- EXERCISE GOAL:
Output all of the data exactly, keeping any images out of the copy.
○ ○ ○
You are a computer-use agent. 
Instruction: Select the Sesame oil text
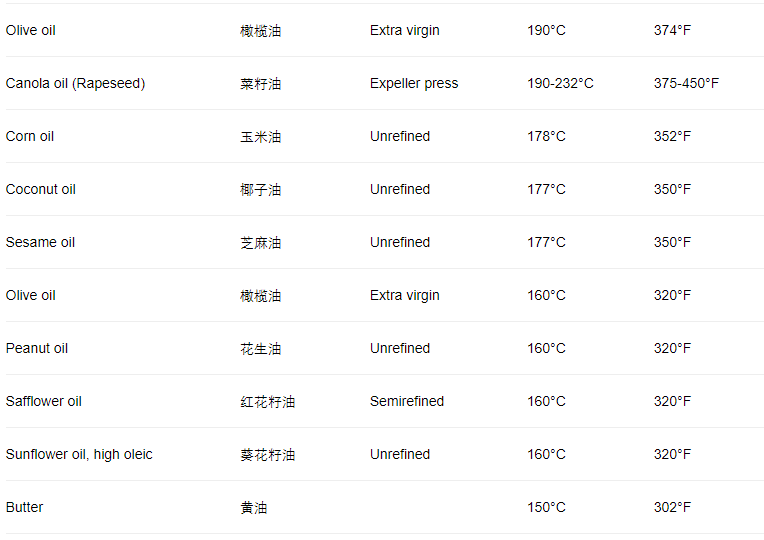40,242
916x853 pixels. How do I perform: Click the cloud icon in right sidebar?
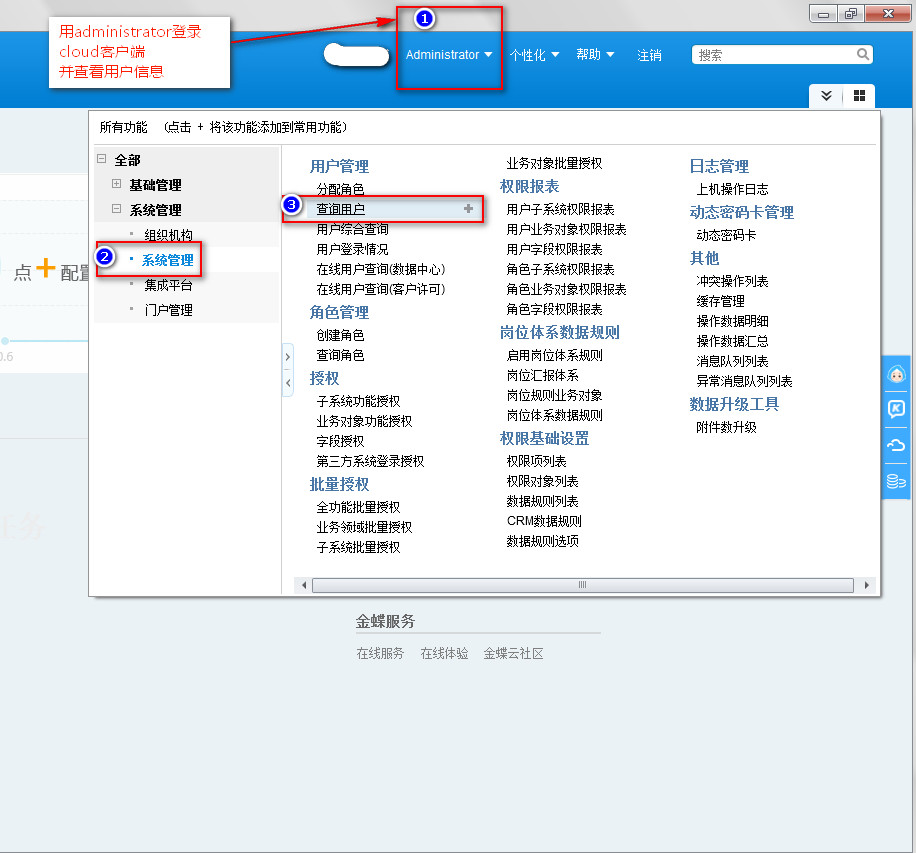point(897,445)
○ ○ ○
- RESPONSE:
You are a computer-use agent. 
Instruction: Select the Sesame oil text
40,242
916x853 pixels. How do I perform: Click the cloud icon in right sidebar?
point(897,445)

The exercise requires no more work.